One bit of bad news could have been avoided. If the draft is approved, the CPUC will only accept applications for CASF infrastructure grants once a year, in April. That’s a victory for big, monopoly model cable and telephone companies over sound broadband development policy. Independent projects, proposed by competitive broadband providers and backed by local communities, don’t run on a timetable. Corporate planning departments and capital budgets can and do. It’s convenient for AT&T and Frontier to spend a year drawing up a wish list and submitting it all at once. Not so for a one off project designed to fill a gap in a community that isn’t affluent enough generate a sufficient return on investment for those incumbents, with or without a subsidy.
On the plus side, the proposed changes to the program offer hope for local projects – if you don’t bet you can’t win – that can slow dance to the CPUC’s beat:
- The review and approval process would be streamlined.
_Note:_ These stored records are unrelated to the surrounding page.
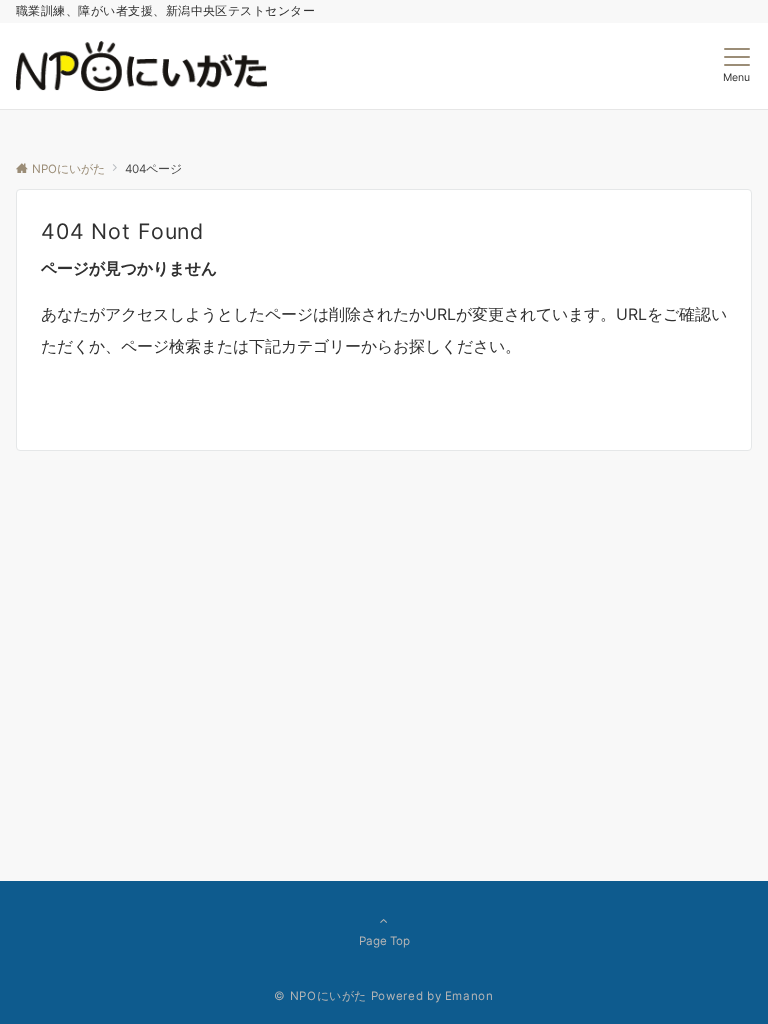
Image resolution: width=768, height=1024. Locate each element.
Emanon (469, 996)
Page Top (384, 941)
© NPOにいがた (320, 996)
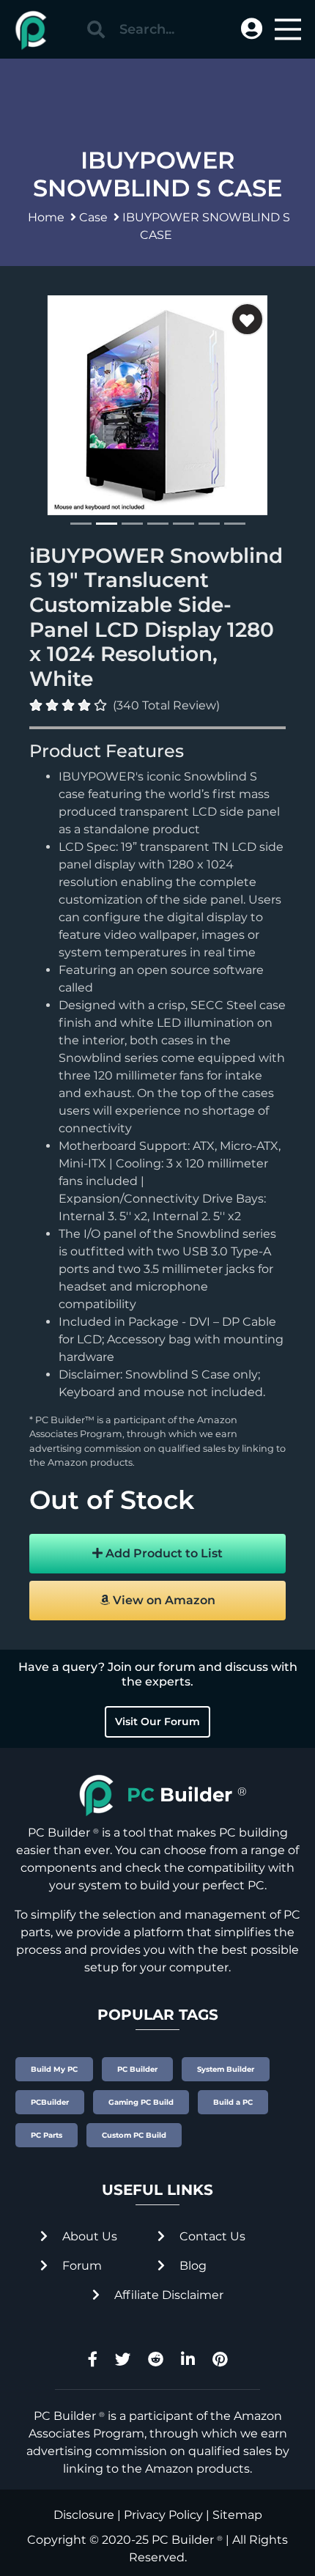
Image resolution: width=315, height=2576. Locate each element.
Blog (192, 2266)
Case (93, 217)
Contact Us (211, 2236)
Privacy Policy (163, 2515)
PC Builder (183, 2540)
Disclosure (83, 2515)
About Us (88, 2236)
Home (46, 217)
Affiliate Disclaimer (167, 2295)
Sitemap (237, 2515)
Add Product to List (163, 1553)
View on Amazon (162, 1600)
Projects requesting a grant of $5 million or less, and that meet other cost and regulatory criteria could be approved by staff, instead of having to go to a formal vote by commissioners.
- A seemingly hard three week deadline is set for incumbents that try to block competitors by claiming they already provide service that meets the California legislature’s pitiful minimum 6 Mbps download and 1 Mbps upload speeds. In the past, the CPUC has allowed incumbents to disrupt application reviews through perpetual challenges – Frontier is a particular abuser of the process – leading to delays of more than two years and, in some cases, killing projects altogether.
- Challengers will also have to submit hard, complete information about current service upfront, including information about actual customers who subscribe to it. But only one qualifying sub per census block could be enough to kill an infrastructure upgrade for everyone else.
- Projects “in low income areas” or where the only terrestrial option is dial up service can be fully funded; projects elsewhere that meet certain criteria can get up to 80%.
- Projects can include middle mile facilities if the applicant demonstrates “it requested specific data and/or transport services from a provider and that provider was not able to meet that request and offered no other alternative”. There’s good and bad in this particular language. It opens the door to meaningful middle mile upgrades, which are indispensable to broadband development. On the other hand, it calls out transport and data services – Layers 2 and 3+, in geek speak – but ignores dark fiber, i.e. Layer 1, which is the true choke point that monopoly model telcos like AT&T, Frontier and CenturyLink use to block competition.
- Rules for the so-called right of first refusal – Jus Primae Noctis is a better description – have been tightened. It’s a legislative present to incumbents which allows them to block projects in an area by promising to upgrade service.
- AT&T and Frontier will have to disclose plans for building out in federally subsidised areas, if they want to keep the gift of exclusivity lawmakers gave them
after cashing their generous checksout of a profound commitment to public service.
- Formal requirements would be established for 1. latency (max of 100 milliseconds), 2. monthly data caps (at least 190 gigabytes) and 3. an “affordable broadband plan for low-income customers”.
Technical changes to the current rules are also proposed. A few requirements have been streamlined, others tightened up.
One can was kicked down the road. The “line extension” program approved by lawmakers, which was first proposed by Comcast as a way of laundering subsidies through customers in order to escape CPUC oversight, will be left to “a future commission decision”. Lawmakers set aside $5 million for grants to residents to pay for extending service to their homes.
The draft was released in time for a vote by commissioners at their final meeting of the year, on 13 December 2018. A delay until next year is possible, though.